__Input records__.

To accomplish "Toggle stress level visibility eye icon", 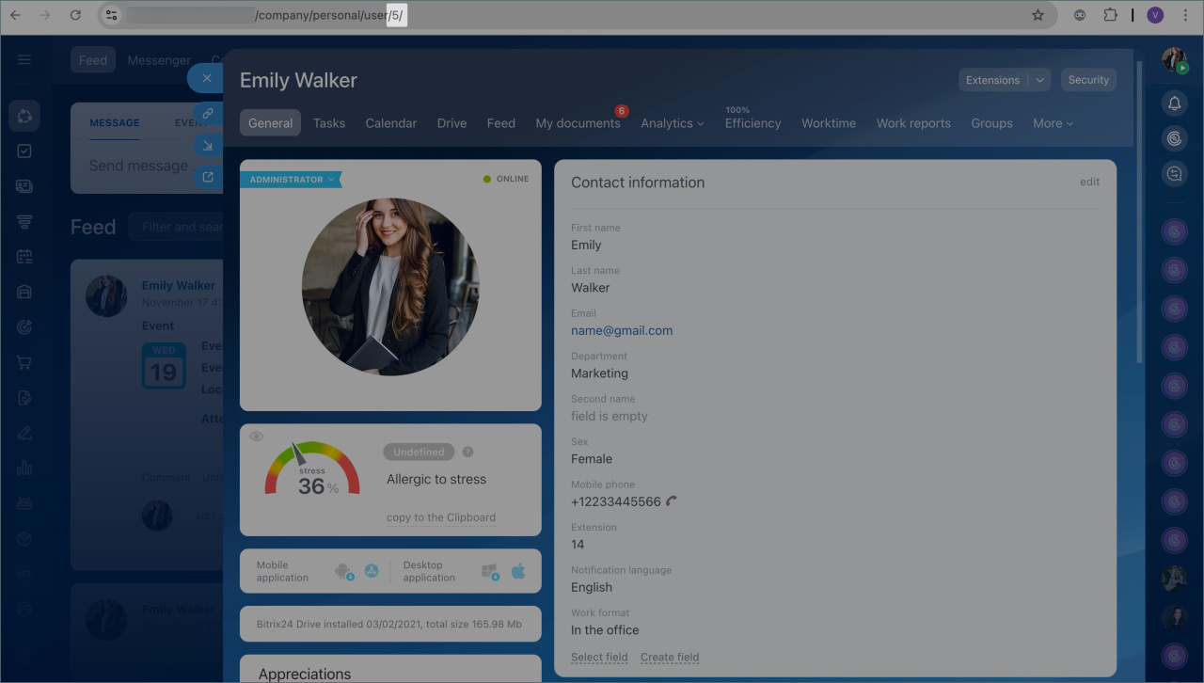I will [257, 437].
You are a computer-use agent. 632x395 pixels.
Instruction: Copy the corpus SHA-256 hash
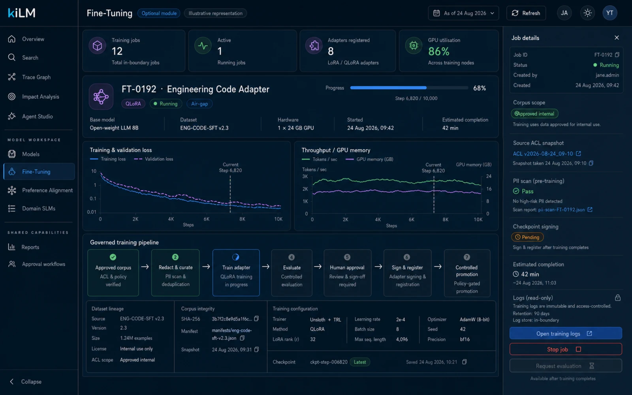pos(256,319)
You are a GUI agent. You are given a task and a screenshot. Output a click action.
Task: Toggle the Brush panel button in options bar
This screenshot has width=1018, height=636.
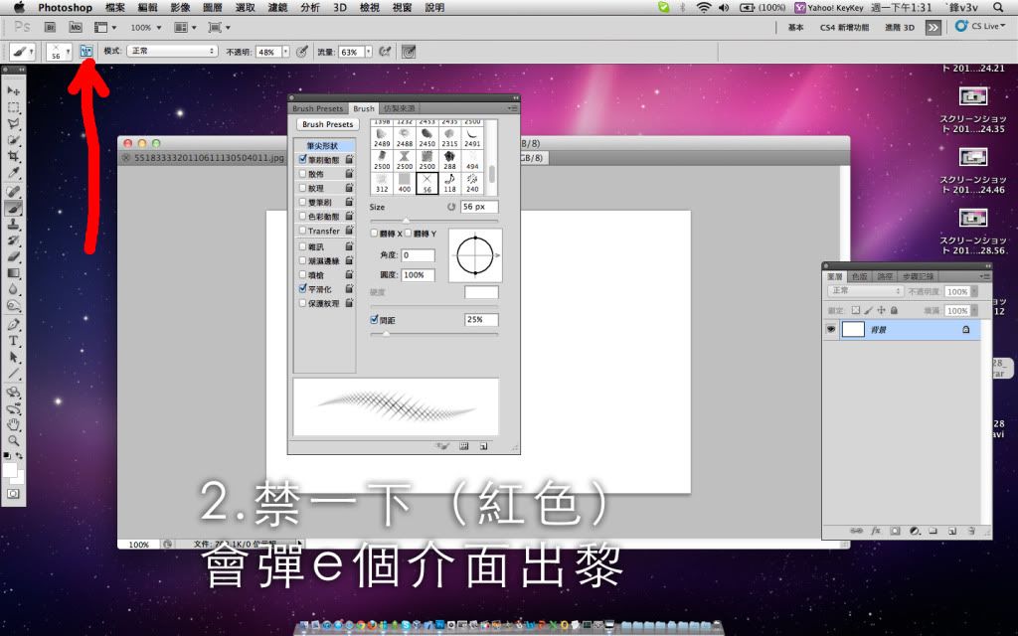86,51
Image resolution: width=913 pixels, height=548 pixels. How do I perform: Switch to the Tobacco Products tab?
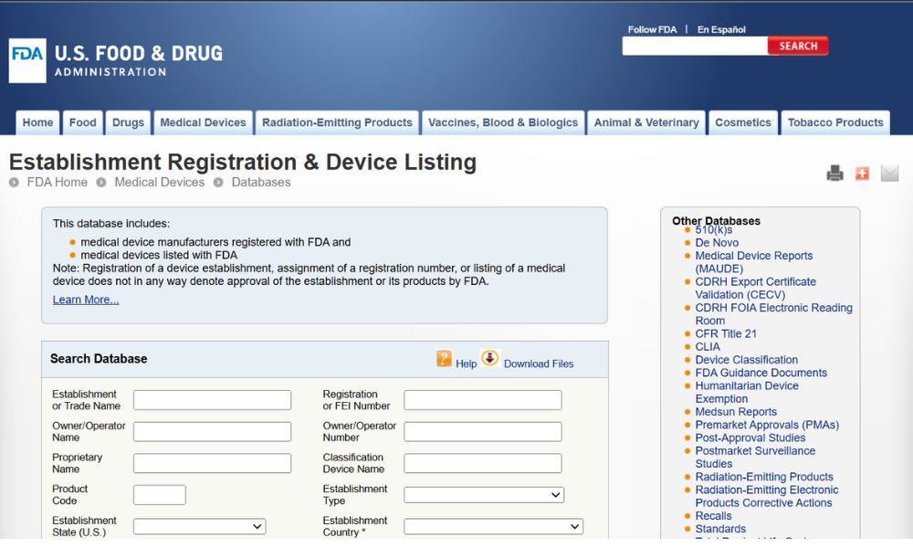[x=835, y=123]
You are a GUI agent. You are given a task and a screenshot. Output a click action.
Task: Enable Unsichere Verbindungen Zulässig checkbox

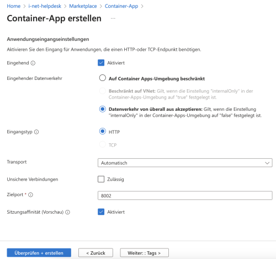pyautogui.click(x=101, y=179)
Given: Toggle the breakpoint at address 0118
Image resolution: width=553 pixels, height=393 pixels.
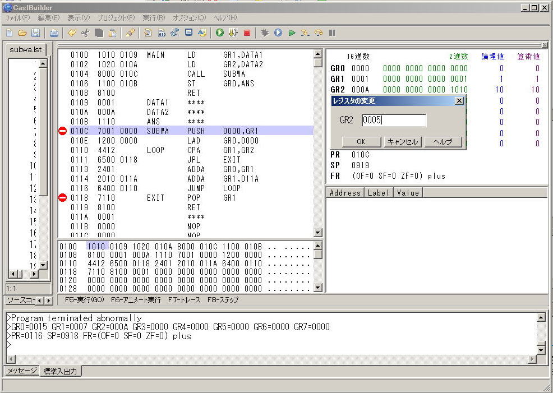Looking at the screenshot, I should tap(62, 198).
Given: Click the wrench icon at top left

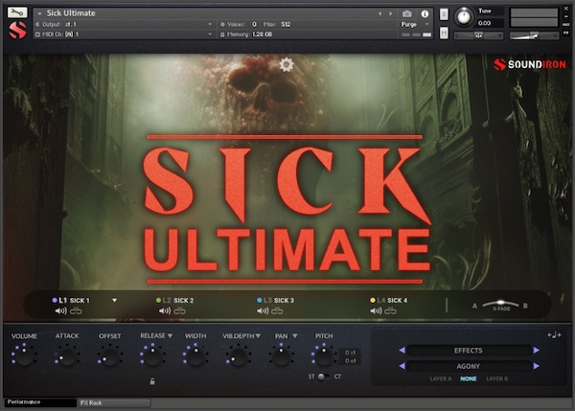Looking at the screenshot, I should click(15, 12).
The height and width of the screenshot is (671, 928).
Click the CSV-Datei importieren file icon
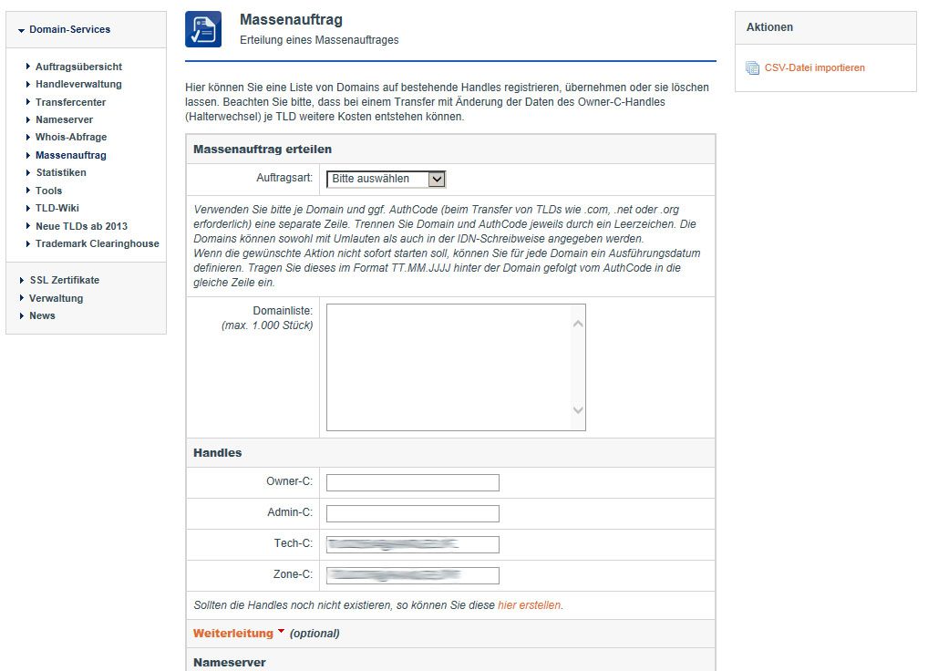752,68
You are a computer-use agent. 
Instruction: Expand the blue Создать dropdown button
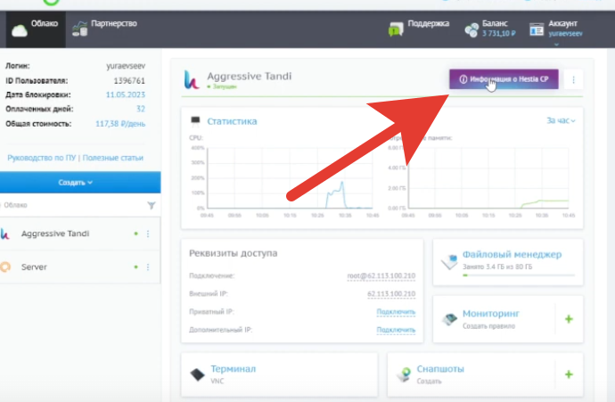[80, 182]
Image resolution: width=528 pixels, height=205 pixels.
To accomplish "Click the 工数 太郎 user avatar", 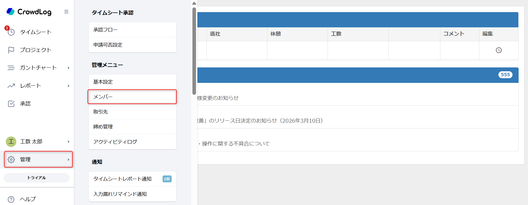I will [11, 141].
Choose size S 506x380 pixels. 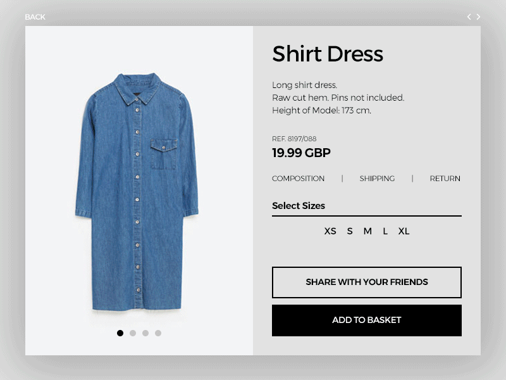coord(350,231)
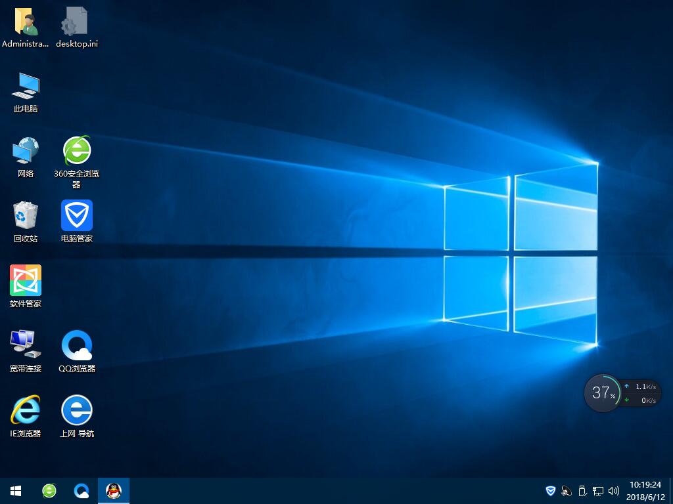Click the Windows Start button

coord(16,491)
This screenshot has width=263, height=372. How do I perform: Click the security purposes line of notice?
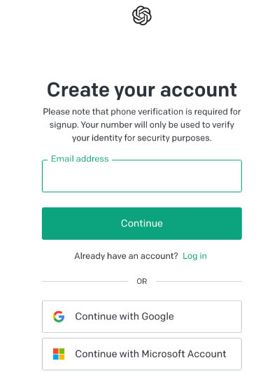(x=142, y=138)
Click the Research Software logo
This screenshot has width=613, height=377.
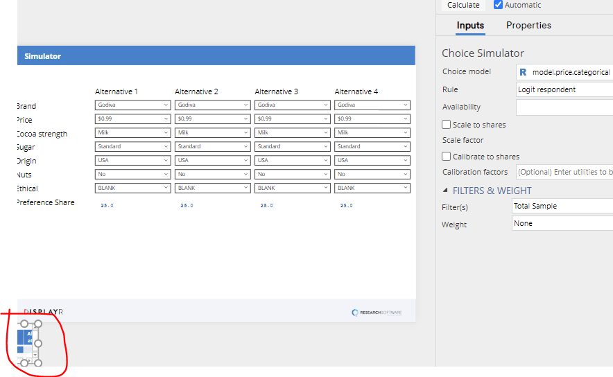381,313
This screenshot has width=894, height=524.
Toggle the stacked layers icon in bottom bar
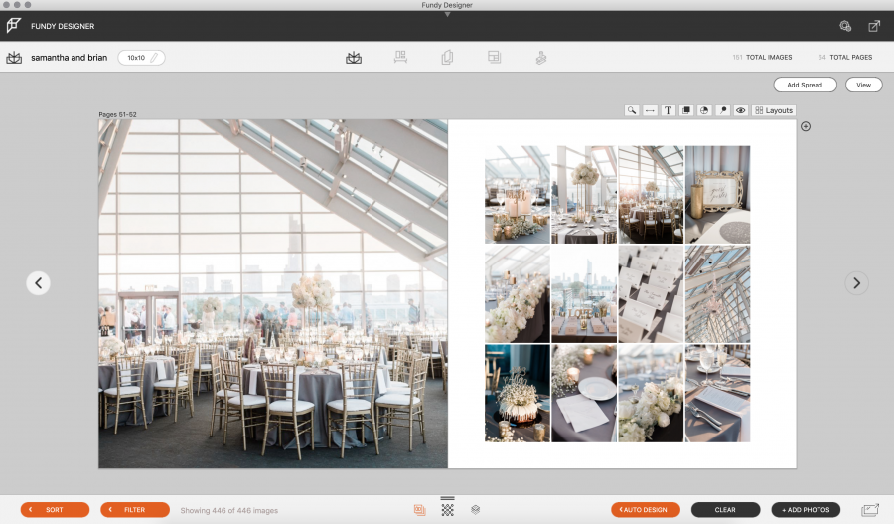pos(476,510)
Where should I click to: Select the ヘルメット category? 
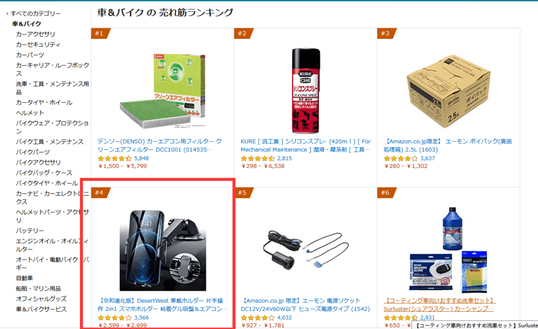30,113
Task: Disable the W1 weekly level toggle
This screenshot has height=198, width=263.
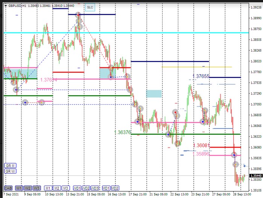Action: [x=19, y=188]
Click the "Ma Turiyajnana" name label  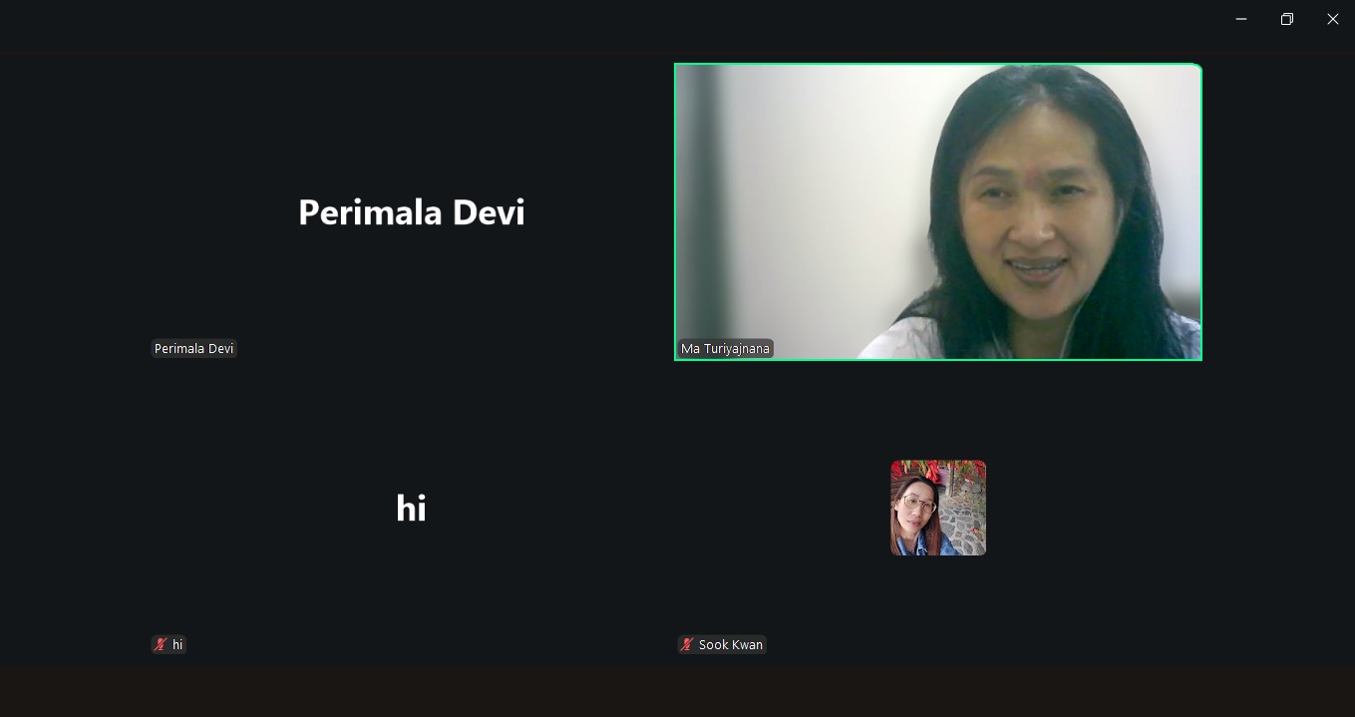point(725,349)
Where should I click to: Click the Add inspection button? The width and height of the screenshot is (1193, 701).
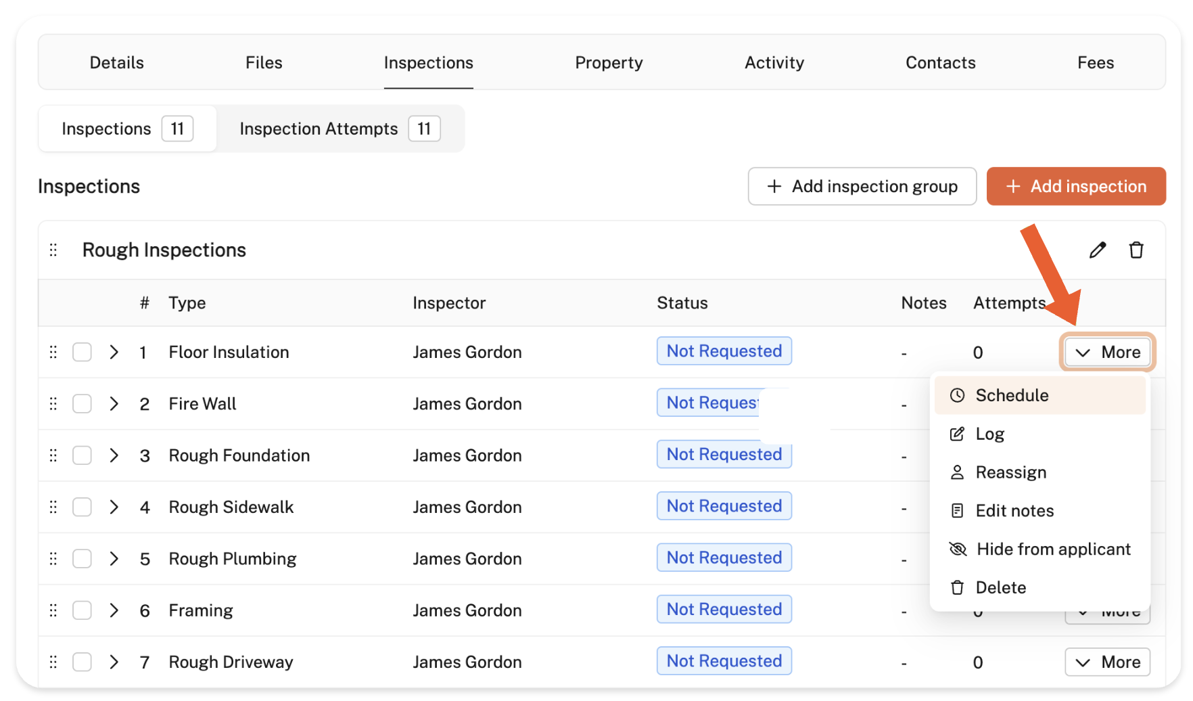pyautogui.click(x=1075, y=187)
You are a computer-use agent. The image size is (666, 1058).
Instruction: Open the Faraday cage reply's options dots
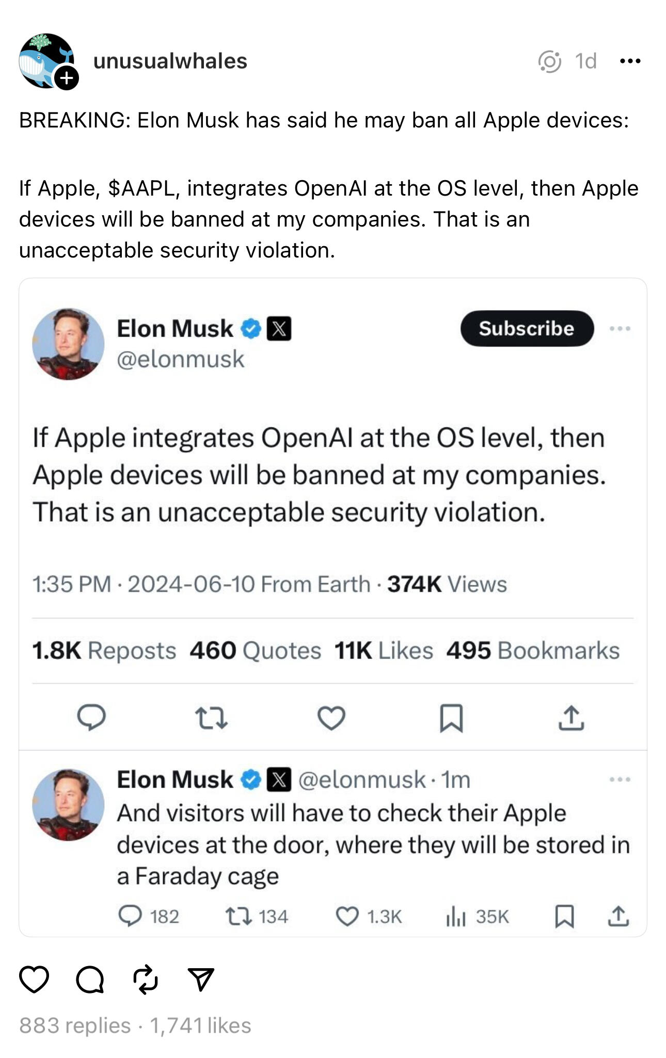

__Task requirements__. The required output consists only of the lines from the one containing "Where should I click to: Click" to the last line of the material, reproduced exactly, pictures excluded.

__Result of the task__.
Where should I click to: Click the Add inspection button? The width and height of the screenshot is (1193, 701).
pyautogui.click(x=1075, y=187)
You are a computer-use agent. The image size is (666, 1058).
Instruction: Open the Faraday cage reply's options dots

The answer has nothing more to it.